* [Short exercise] Please reproduce each of the rows below word for word, leaving the pictures out.

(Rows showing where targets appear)

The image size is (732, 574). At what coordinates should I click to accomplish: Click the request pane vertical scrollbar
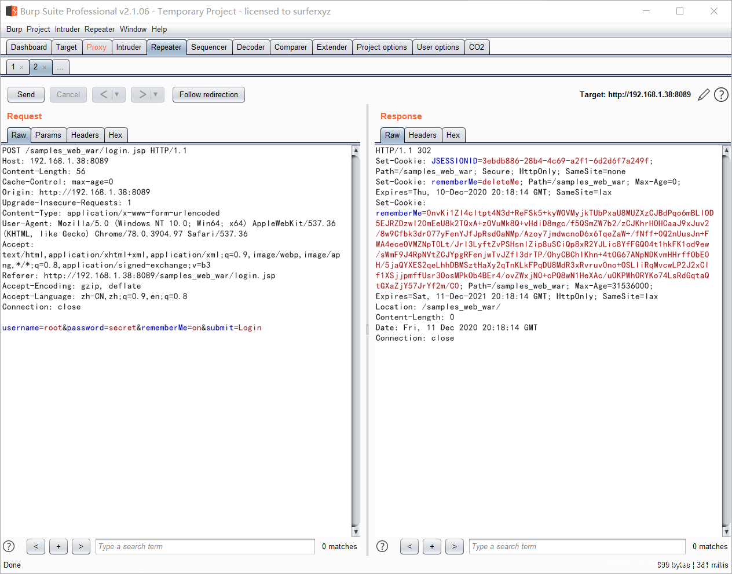[x=356, y=341]
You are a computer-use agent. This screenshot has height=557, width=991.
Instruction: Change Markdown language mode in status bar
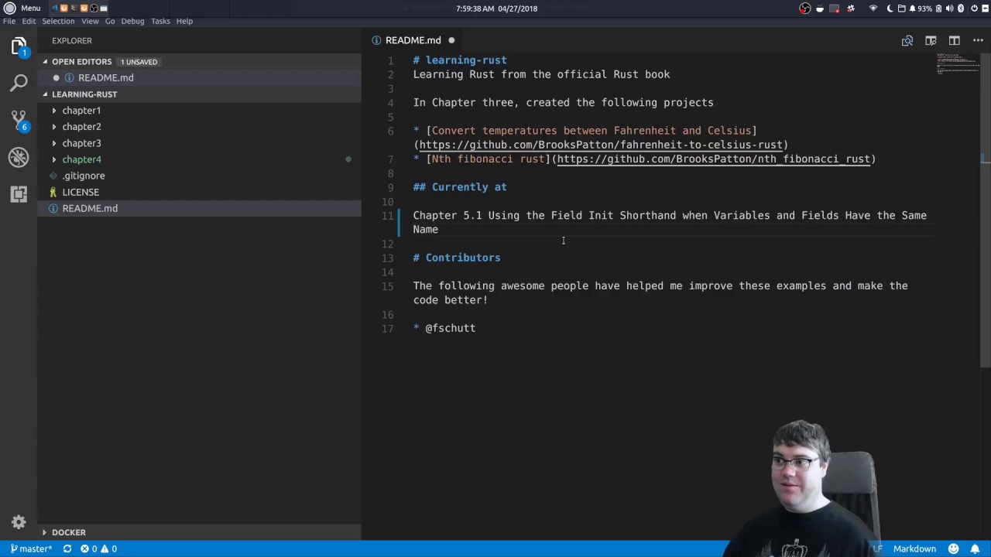tap(914, 548)
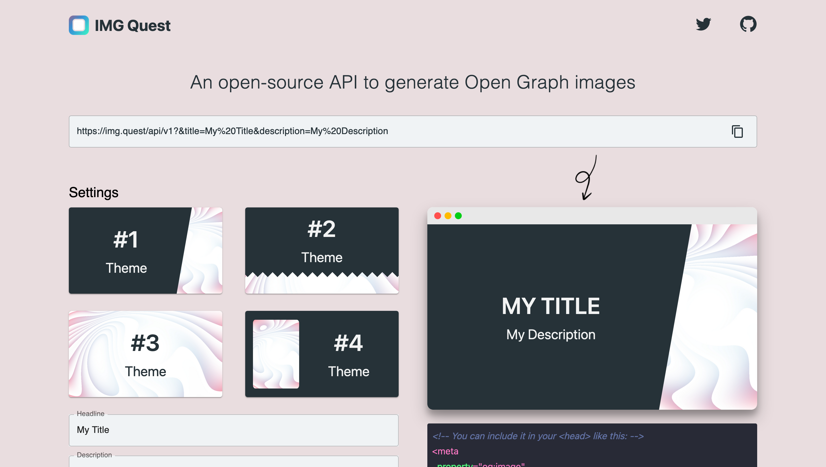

* [The result]
The image size is (732, 574). At what coordinates should I click to accomplish: Click the request pane vertical scrollbar
[x=356, y=341]
You are a computer-use agent. This screenshot has height=557, width=991.
Instruction: Change Markdown language mode in status bar
tap(914, 548)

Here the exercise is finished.